Bit of long shot, but maybe I might get a maths genius reading this.

I'm having a bit of trouble with the nCr function to calculate the max number of permutations under specific circumstances. I can work everything out fine when only having two variable factors but when I add a third my maths seems to go wrong

Basically I have a maximum distribution of 94^7 in a string value. This means 94 characters are possible, in a string of length 7.

I then am trying to break this up based on different patterns

e.g. from this string of 7 characters, 1 is a number (10 different choices), 1 is a special character (58 choices) and the remainder are alphabetic (26 different choices)

I am currently working this out like this: P(5a + 1n + 1s) = ( (7 nCr 1) * 10) * ( (7 nCr 1) * 58) ) * (26^5).

The problem is after working out all the possible permutation distribution areas - I am never hitting the maximum distribution when toting them up. I've got a feeling it's got something to do with the way I am working out the distribution areas above, but I can't seem to find the problem.

Mucho thanks for anyone who can help me solve this problem.

Is this for work or studies?

Original Poster

Abvance;2821135

Is this for work or studies?

Studies (not homework though lol)

Original Poster

tea-towel;2821184

Does nCr mean out of n elements, choose r of them?Does that mean for your … Does nCr mean out of n elements, choose r of them?Does that mean for your number you would have 10C1, for the alphanumeric you would have 26C5 and and for the special character 58C1?Probably not!! Just thinking out loud!

The way I understand it is that nCr gives you the number of combinations possible for a given distribution. So for the situation of two numbers in any position, out of a total of 7 possible positions = 7C2 = 21.

MoneySavingG;2821263

The way I understand it is that nCr gives you the number of combinations … The way I understand it is that nCr gives you the number of combinations possible for a given distribution. So for the situation of two numbers in any position, out of a total of 7 possible positions = 7C2 = 21.

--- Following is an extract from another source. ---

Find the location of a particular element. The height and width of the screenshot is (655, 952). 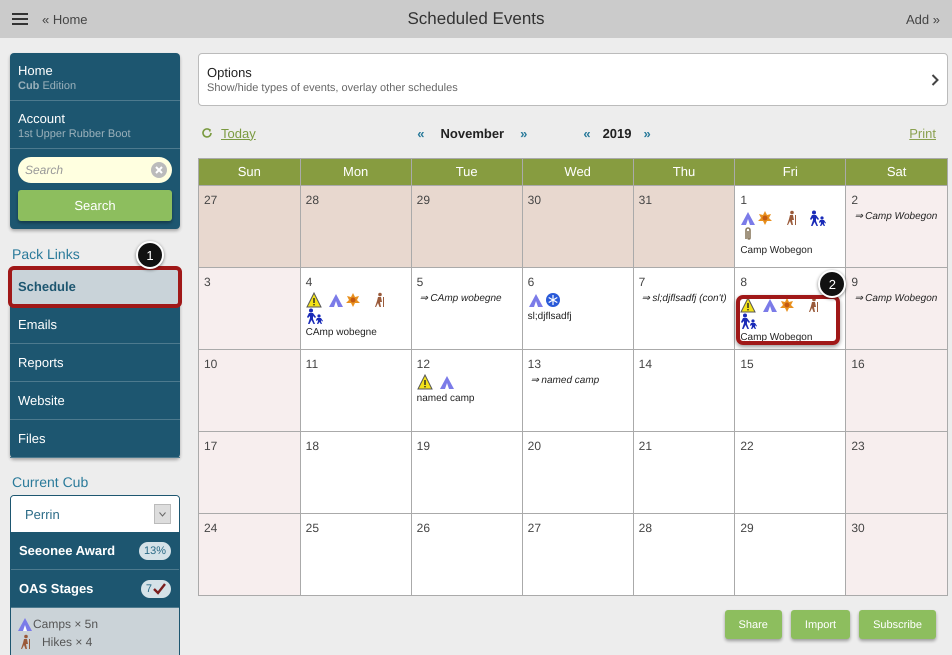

I think I misread the question - it's a long time ago since I did maths! Sorry, I don't think I can help!

All I remember of nCr is that 10C3 means there could be 10 balls in a hat, and 10C3 would be the number of different combinations that 3 balls could be taken out! At the moment I can't see how to relate this to your problem

I'm sure someone will be along to help though!

Good luck.

Original Poster

tea-towel;2821348

I think I misread the question - it's a long time ago since I did maths! … I think I misread the question - it's a long time ago since I did maths! Sorry, I don't think I can help!All I remember of nCr is that 10C3 means there could be 10 balls in a hat, and 10C3 would be the number of different combinations that 3 balls could be taken out! At the moment I can't see how to relate this to your problem :(I'm sure someone will be along to help though!Good luck.

Thanks for that.
I just found out I've been messing up the formula all along - a true doh moment lol.